Create wildlife havens where you can to provide a winter home for many beneficial creatures. A pile of twigs, a natural fence, compost bin, a leaf mould pile and such like will make all the difference.
If you have a field that is prone to minor flooding, one measure you can take, alongside the usual drainage work, is to plant fruit trees and bushes at the top as these will help absorb water increasingly over time as they grow. Also it’s a great excuse for your own home-grown supply of fruity loveliness.
Last but by no means, least, please dig less. As Charles Dowding will testify after his many years of work promoting the no-dig message, breaking the capillary structure of topsoil is damaging. Soil left intact is much better able to absorb water. Your back will also thank you for putting that spade away!

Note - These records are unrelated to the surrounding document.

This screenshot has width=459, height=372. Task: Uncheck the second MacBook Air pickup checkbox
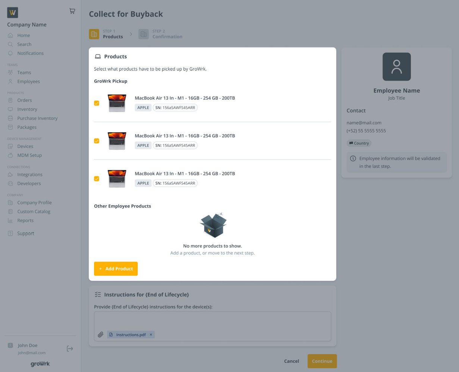[x=97, y=141]

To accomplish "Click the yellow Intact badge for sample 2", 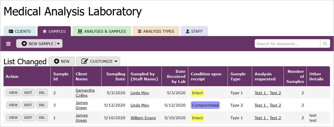I will [x=197, y=93].
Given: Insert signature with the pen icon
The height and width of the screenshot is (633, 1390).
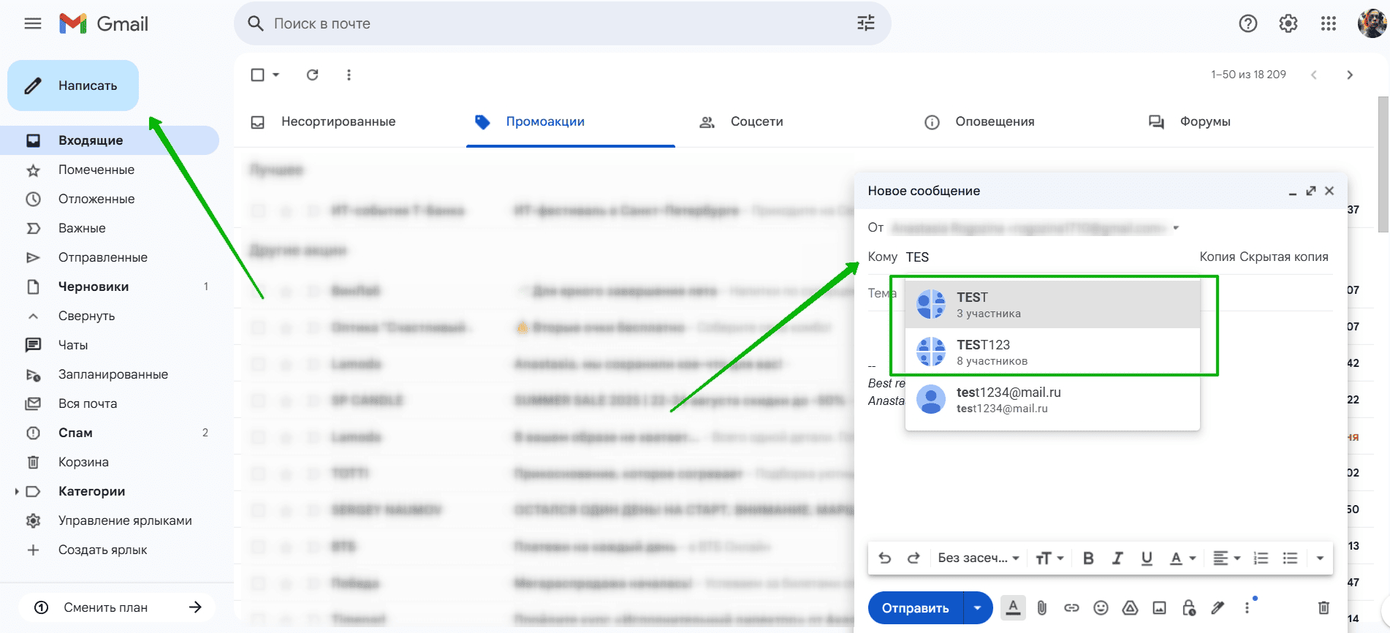Looking at the screenshot, I should point(1218,607).
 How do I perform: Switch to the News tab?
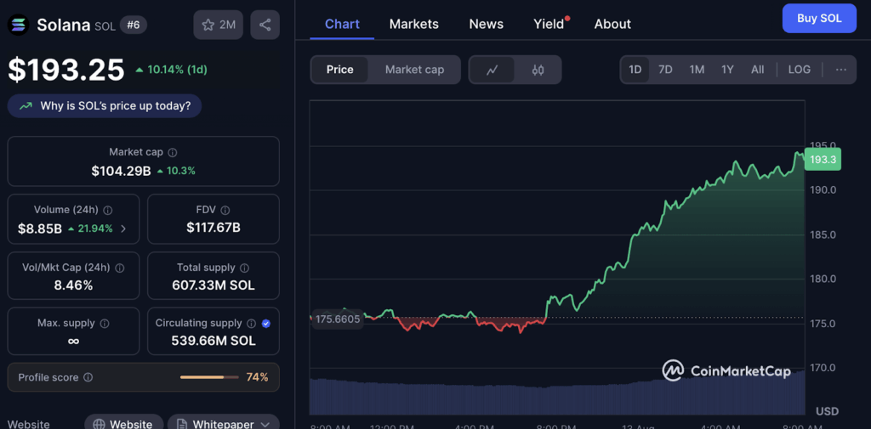486,24
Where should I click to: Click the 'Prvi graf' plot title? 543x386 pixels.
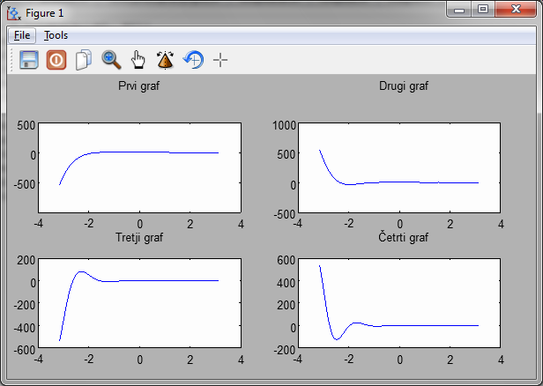[x=138, y=86]
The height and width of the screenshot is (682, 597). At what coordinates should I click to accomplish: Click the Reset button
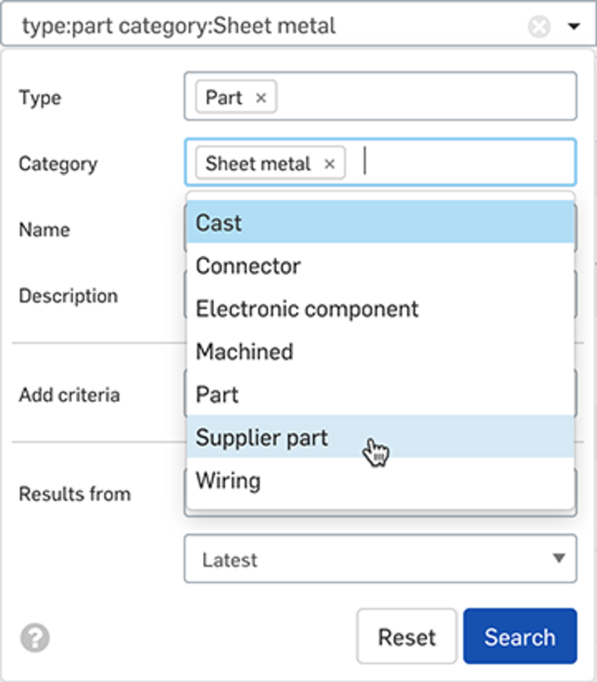(406, 637)
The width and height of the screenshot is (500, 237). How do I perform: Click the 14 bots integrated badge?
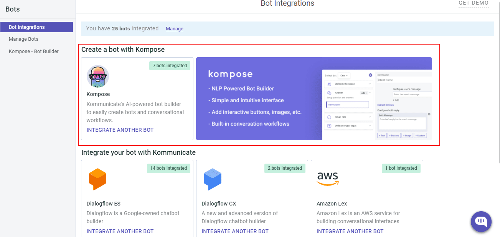(168, 168)
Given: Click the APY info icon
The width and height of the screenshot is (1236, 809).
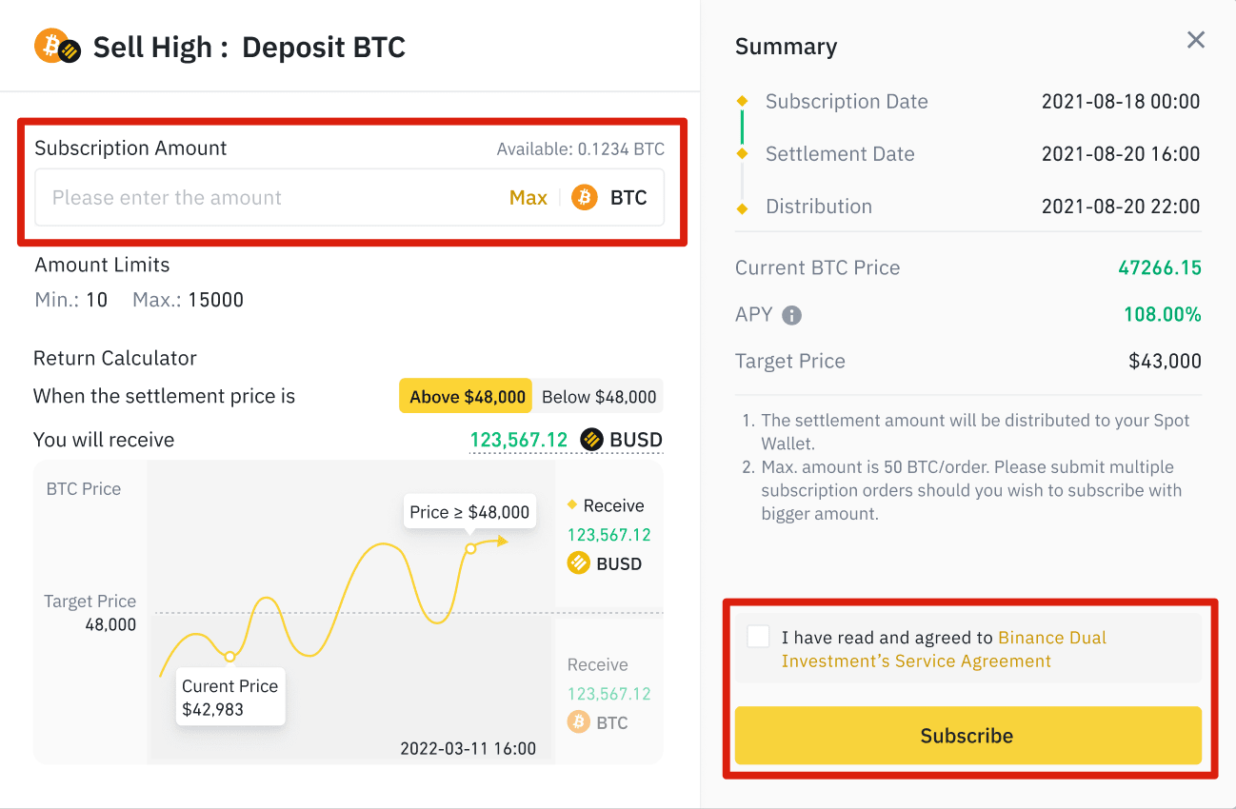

Wildlife watch: feed the birds
Our feathered friends really do provide a beneficial service on the veg patch. As well as pecking off pests such as aphids and slugs, they are also a delight to behold. Of course some, such as pigeons and blackbirds, can also peck at crops, but if you’ve ever sat and listened to a blackbirds’ nightly song, then I think you’d be hard pushed to hold that against them for long. They’ll be preparing for winter about now, so why not also help them out with some bird feeders and a nice water bath.
Using fallen leaves
If you want leafmould to use as a seed compost or soil improver, then it helps to think about copying what happens naturally in a wood. So, rather than setting up a designated leaf mould bin, why not look at using this fantastic, free material in a much more low-maintenance but sensible way.
Check to see if you have a leaf mould collection already. If you have a lot of trees on your land, it’s most likely that you do. I found several spots where leaves had been falling and cleverly rotting down for years. Look for shaded (relatively weed-free spots) under trees and then simply add more leaves to the piles here for use as early as the following spring because thinner layers rot down a lot quicker.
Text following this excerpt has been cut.